■ Textauszug:
+===+
Ein Interview, das die Sprecherin des Arbeitskreises Junge Selbsthilfe NRW – Faowzia Möwes – und ihre Ziele vorstellt | KSL.NRW Direkt zum Inhalt

Ein Interview, das die Sprecherin des Arbeitskreises Junge Selbsthilfe NRW – Faowzia Möwes – und ihre Ziele vorstellt

Fensterblick Extern steht auf in dunkelblauen und altrosafarbigen Kacheln in KSL-Desig/Auf einem Foto in der Mitte sind Faowzia Möwes und WIbke Roth zu sehen (v.r.)/Sie halten sich die Ohren hin; das soll symbolisch für einander Zuhören stehen

Fensterblick Extern

„Das Ehrenamt in der Selbsthilfe muss generell mehr Wertschätzung erfahren – zudem muss es leichter mit dem Beruf vereinbar sein. Dies ist auch ein Appell an Arbeitgeber*innen, Arbeitnehmer*innen im Ehrenamt Flexibilität zu geben, die sie brauchen, um solch ein Amt verantwortungsbewusst ausüben zu können.“

von Faowzia Möwes und Ko-KSL / Interview / KSL vernetzt

Ergänzend zu diesem Interview, das die Sprecherin des Arbeitskreises Junge Selbsthilfe NRW – Faowzia Möwes – und ihre Ziele vorstellt, beginnen wir mit dieser Folge, das Leseangebot um einen Tonkanal zu ergänzen. Unser Ziel ist es, weiter Barrieren abzubauen und mit den Stimmen auch etwas über die Persönlichkeit der Sprechenden zu vermitteln. Beim Klick aufs Bild rechts: Viel Spaß beim Hören!
+===+
■ Aufgaben:
**1.** Beantworten Sie anhand des Textauszugs über das Interview mit Faowzia Möwes:
(a) Für welchen Arbeitskreis ist Faowzia Möwes Sprecherin?
(b) Was sollen Arbeitgeber*innen laut dem Zitat Arbeitnehmer*innen im Ehrenamt geben?
(c) Womit wird das Leseangebot ab dieser Folge ergänzt?
**2.** Setzen Sie den Textauszug über das Interview mit Faowzia Möwes nach seinem letzten Satz fort.
+===+
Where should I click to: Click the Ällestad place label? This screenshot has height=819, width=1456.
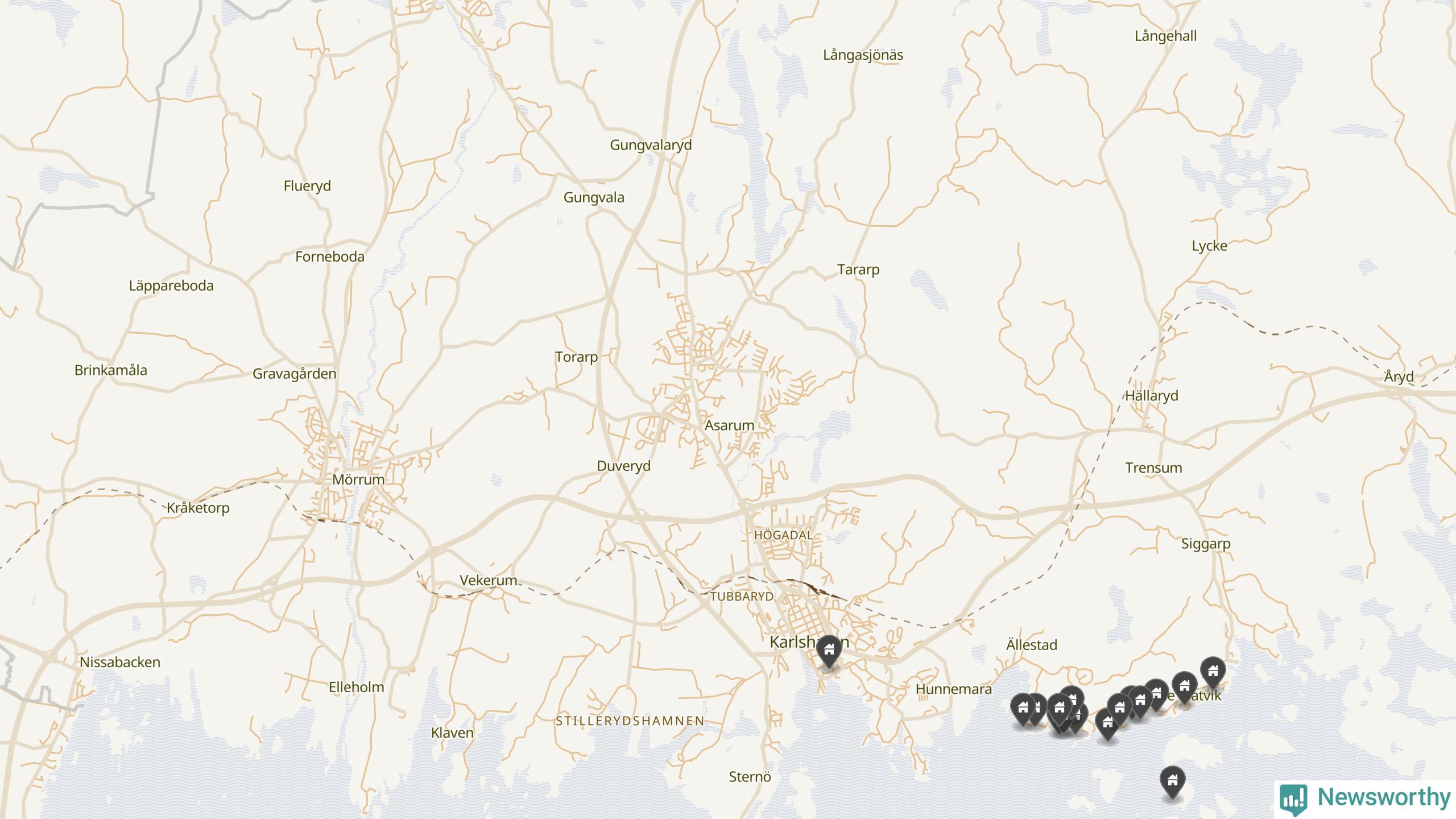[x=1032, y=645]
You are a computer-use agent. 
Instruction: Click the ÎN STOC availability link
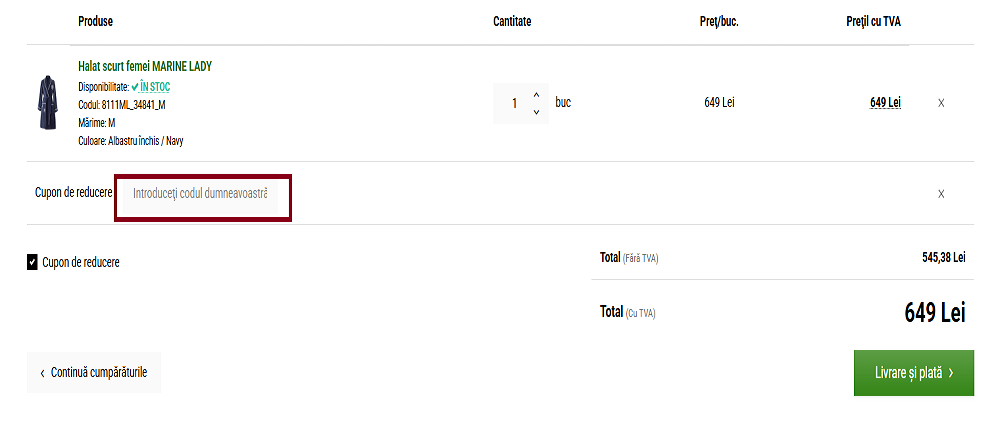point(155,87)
+===+
■ Lösungen:
**1.**
(a) Für den Arbeitskreis Junge Selbsthilfe NRW.
(b) Die Flexibilität, die sie brauchen, um solch ein Amt verantwortungsbewusst ausüben zu können.
(c) Mit einem Tonkanal.

**2.**
Fotos von Faowzia Möwes (AK Junge Selbsthilfe) und Wibke Roth (Ko-KSL) in blaue Facetten/Die Fotografierten wenden sich mit ihren Ohren einander zu und halten ihre Hände dazu ans Ohr/Dazwische Sprechablasen/Darunter steht: KSL aufs Ohr - Ein Mitschnitt aus dem Interview
Die Unterhaltung von Faowzia Möwes und Wibke Roth (v.r.) haben wir aufgezeichnet.

Wibke Roth: Faiza, du schriebst in einem Zeitschriftenartikel der Deutschen Tinnitus Liga e. V., Tinnitus-Forum 1-2023, dass junge Menschen mit Behinderungen und nicht unbedingt sichtbaren Erkrankungen vor anderen Herausforderungen stünden als ältere. Was meinst du damit?

Faowzia Möwes: Unsere Gesellschaft ist eine Leistungsgesellschaft, in der es immer mehr darum geht, besser, hübscher, größer oder schneller zu sein als andere – als die Norm. Dabei müssen wir darüber reden, was denn überhaupt die Norm ist und wer das entscheidet.
Zudem ist die Balance zwischen Gesundheit und Krankheit in unserer Gesellschaft gestört. Hinzukommt, dass junge Menschen mit Behinderungen, Erkrankungen und anderen sozialen Herausforderungen noch häufiger Diskriminierung und Benachteiligung erfahren als ältere, wodurch eine gleichberechtigte Teilhabe zusätzlich erschwert wird. In dieser Lebensphase – zwischen dem 18. und 35. Lebensjahr – spielen Identitätsfindung, Lebensplanung, Freundschaft, Ausbildung und Berufseinstieg sowie die Ablösung von der Herkunftsfamilie eine Rolle – auch die Gestaltung von Freizeitaktivitäten nimmt viel Raum ein.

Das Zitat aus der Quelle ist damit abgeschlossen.